◆ TASK REQUIREMENTS ◆
All records should be written out again exactly.

◆ TASK DATA ◆
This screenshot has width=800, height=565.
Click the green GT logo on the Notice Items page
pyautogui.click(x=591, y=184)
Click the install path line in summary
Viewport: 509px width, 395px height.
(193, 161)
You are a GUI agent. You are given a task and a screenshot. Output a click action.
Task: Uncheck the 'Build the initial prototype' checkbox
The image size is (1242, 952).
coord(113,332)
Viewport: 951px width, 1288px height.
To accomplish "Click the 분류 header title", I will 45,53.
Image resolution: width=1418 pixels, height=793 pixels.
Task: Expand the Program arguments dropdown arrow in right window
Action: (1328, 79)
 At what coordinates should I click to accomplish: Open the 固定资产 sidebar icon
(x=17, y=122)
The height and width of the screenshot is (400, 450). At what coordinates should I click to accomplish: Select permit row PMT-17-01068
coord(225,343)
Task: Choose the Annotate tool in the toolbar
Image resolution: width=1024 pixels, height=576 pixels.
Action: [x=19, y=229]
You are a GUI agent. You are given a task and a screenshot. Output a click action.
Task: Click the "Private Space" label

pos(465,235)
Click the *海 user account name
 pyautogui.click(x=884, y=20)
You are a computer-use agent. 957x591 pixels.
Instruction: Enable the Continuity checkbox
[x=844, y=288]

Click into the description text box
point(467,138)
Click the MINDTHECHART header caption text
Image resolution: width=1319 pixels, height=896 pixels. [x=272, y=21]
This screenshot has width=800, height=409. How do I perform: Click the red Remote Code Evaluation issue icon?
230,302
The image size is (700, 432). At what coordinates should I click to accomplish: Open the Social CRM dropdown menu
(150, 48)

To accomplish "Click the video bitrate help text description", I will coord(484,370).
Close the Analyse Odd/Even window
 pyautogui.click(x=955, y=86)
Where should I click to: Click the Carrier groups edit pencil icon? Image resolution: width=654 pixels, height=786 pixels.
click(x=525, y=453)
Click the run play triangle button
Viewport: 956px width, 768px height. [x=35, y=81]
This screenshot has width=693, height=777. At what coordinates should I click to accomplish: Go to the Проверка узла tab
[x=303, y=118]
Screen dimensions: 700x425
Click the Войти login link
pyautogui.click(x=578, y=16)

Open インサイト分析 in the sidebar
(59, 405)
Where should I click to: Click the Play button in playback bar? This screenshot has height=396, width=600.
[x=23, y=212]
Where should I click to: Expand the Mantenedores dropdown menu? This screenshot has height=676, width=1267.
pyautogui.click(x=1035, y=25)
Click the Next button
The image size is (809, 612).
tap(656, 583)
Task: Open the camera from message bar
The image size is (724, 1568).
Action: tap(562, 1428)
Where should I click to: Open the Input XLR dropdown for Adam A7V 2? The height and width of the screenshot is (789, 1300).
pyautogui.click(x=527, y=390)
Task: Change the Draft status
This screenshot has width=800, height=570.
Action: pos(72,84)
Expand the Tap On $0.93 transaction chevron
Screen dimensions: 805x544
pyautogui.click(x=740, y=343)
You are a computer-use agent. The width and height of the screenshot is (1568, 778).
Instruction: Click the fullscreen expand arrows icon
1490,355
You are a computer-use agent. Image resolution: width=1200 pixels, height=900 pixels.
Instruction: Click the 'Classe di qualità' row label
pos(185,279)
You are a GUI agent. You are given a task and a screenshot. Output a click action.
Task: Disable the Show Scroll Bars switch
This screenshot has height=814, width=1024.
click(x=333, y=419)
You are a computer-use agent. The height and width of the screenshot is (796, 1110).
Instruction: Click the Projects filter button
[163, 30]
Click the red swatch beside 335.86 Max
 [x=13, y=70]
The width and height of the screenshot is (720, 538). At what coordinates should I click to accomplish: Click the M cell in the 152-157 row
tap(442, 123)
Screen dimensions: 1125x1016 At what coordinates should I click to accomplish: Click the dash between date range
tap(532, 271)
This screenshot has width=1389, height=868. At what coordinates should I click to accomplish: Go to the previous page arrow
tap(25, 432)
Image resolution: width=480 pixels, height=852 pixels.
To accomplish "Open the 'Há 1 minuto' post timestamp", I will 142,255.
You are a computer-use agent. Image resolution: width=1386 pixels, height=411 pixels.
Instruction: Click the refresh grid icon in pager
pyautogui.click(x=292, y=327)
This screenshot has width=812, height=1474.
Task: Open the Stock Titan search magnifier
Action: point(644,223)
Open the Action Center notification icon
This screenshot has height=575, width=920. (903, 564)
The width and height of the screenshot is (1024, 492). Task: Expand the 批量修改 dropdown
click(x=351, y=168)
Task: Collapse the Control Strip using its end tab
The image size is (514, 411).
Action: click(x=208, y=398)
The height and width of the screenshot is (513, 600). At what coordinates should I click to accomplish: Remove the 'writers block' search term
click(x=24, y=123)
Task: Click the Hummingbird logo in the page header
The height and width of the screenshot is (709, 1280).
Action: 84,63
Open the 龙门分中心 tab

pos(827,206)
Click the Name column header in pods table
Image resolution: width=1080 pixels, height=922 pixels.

◆ SOLUTION FOR THIS PROBLEM ◆
This screenshot has width=800, height=565.
Click the green GT logo on the Notice Items page
pyautogui.click(x=591, y=184)
Click the install path line in summary
Viewport: 509px width, 395px height.
(193, 161)
You are a GUI agent. You are given a task and a screenshot. Output a click action.
Task: Uncheck the 'Build the initial prototype' checkbox
The image size is (1242, 952).
coord(113,332)
Viewport: 951px width, 1288px height.
To accomplish "Click the 분류 header title", I will 45,53.
Image resolution: width=1418 pixels, height=793 pixels.
Task: Expand the Program arguments dropdown arrow in right window
Action: (1328, 79)
 At what coordinates should I click to accomplish: Open the 固定资产 sidebar icon
(x=17, y=122)
The height and width of the screenshot is (400, 450). At what coordinates should I click to accomplish: Select permit row PMT-17-01068
coord(225,343)
Task: Choose the Annotate tool in the toolbar
Image resolution: width=1024 pixels, height=576 pixels.
Action: [x=19, y=229]
You are a GUI agent. You are given a task and a screenshot. Output a click action.
Task: Click the "Private Space" label

pos(465,235)
Click the *海 user account name
 pyautogui.click(x=884, y=20)
You are a computer-use agent. 957x591 pixels.
Instruction: Enable the Continuity checkbox
[x=844, y=288]

Click into the description text box
point(467,138)
Click the MINDTHECHART header caption text
Image resolution: width=1319 pixels, height=896 pixels. [x=272, y=21]
This screenshot has width=800, height=409. How do I perform: Click the red Remote Code Evaluation issue icon?
230,302
The image size is (700, 432). At what coordinates should I click to accomplish: Open the Social CRM dropdown menu
(150, 48)

To accomplish "Click the video bitrate help text description", I will coord(484,370).
Close the Analyse Odd/Even window
 pyautogui.click(x=955, y=86)
Where should I click to: Click the Carrier groups edit pencil icon? Image resolution: width=654 pixels, height=786 pixels.
click(x=525, y=453)
Click the run play triangle button
Viewport: 956px width, 768px height. [x=35, y=81]
This screenshot has width=693, height=777. At what coordinates should I click to accomplish: Go to the Проверка узла tab
[x=303, y=118]
Screen dimensions: 700x425
Click the Войти login link
pyautogui.click(x=578, y=16)

Open インサイト分析 in the sidebar
(59, 405)
Where should I click to: Click the Play button in playback bar? This screenshot has height=396, width=600.
[x=23, y=212]
Where should I click to: Expand the Mantenedores dropdown menu? This screenshot has height=676, width=1267.
pyautogui.click(x=1035, y=25)
Click the Next button
The image size is (809, 612).
tap(656, 583)
Task: Open the camera from message bar
The image size is (724, 1568).
Action: tap(562, 1428)
Where should I click to: Open the Input XLR dropdown for Adam A7V 2? The height and width of the screenshot is (789, 1300).
pyautogui.click(x=527, y=390)
Task: Change the Draft status
This screenshot has width=800, height=570.
Action: pos(72,84)
Expand the Tap On $0.93 transaction chevron
Screen dimensions: 805x544
pyautogui.click(x=740, y=343)
You are a computer-use agent. The width and height of the screenshot is (1568, 778).
Instruction: Click the fullscreen expand arrows icon
1490,355
You are a computer-use agent. Image resolution: width=1200 pixels, height=900 pixels.
Instruction: Click the 'Classe di qualità' row label
pos(185,279)
You are a GUI agent. You are given a task and a screenshot. Output a click action.
Task: Disable the Show Scroll Bars switch
This screenshot has height=814, width=1024.
click(x=333, y=419)
You are a computer-use agent. The height and width of the screenshot is (796, 1110).
Instruction: Click the Projects filter button
[163, 30]
Click the red swatch beside 335.86 Max
 [x=13, y=70]
The width and height of the screenshot is (720, 538). At what coordinates should I click to accomplish: Click the M cell in the 152-157 row
tap(442, 123)
Screen dimensions: 1125x1016 At what coordinates should I click to accomplish: Click the dash between date range
tap(532, 271)
This screenshot has width=1389, height=868. At what coordinates should I click to accomplish: Go to the previous page arrow
tap(25, 432)
Image resolution: width=480 pixels, height=852 pixels.
To accomplish "Open the 'Há 1 minuto' post timestamp", I will 142,255.
You are a computer-use agent. Image resolution: width=1386 pixels, height=411 pixels.
Instruction: Click the refresh grid icon in pager
pyautogui.click(x=292, y=327)
This screenshot has width=812, height=1474.
Task: Open the Stock Titan search magnifier
Action: point(644,223)
Open the Action Center notification icon
This screenshot has height=575, width=920. (903, 564)
The width and height of the screenshot is (1024, 492). Task: Expand the 批量修改 dropdown
click(x=351, y=168)
Task: Collapse the Control Strip using its end tab
The image size is (514, 411).
Action: click(x=208, y=398)
The height and width of the screenshot is (513, 600). At what coordinates should I click to accomplish: Remove the 'writers block' search term
click(x=24, y=123)
Task: Click the Hummingbird logo in the page header
The height and width of the screenshot is (709, 1280).
Action: 84,63
Open the 龙门分中心 tab

pos(827,206)
Click the Name column header in pods table
Image resolution: width=1080 pixels, height=922 pixels.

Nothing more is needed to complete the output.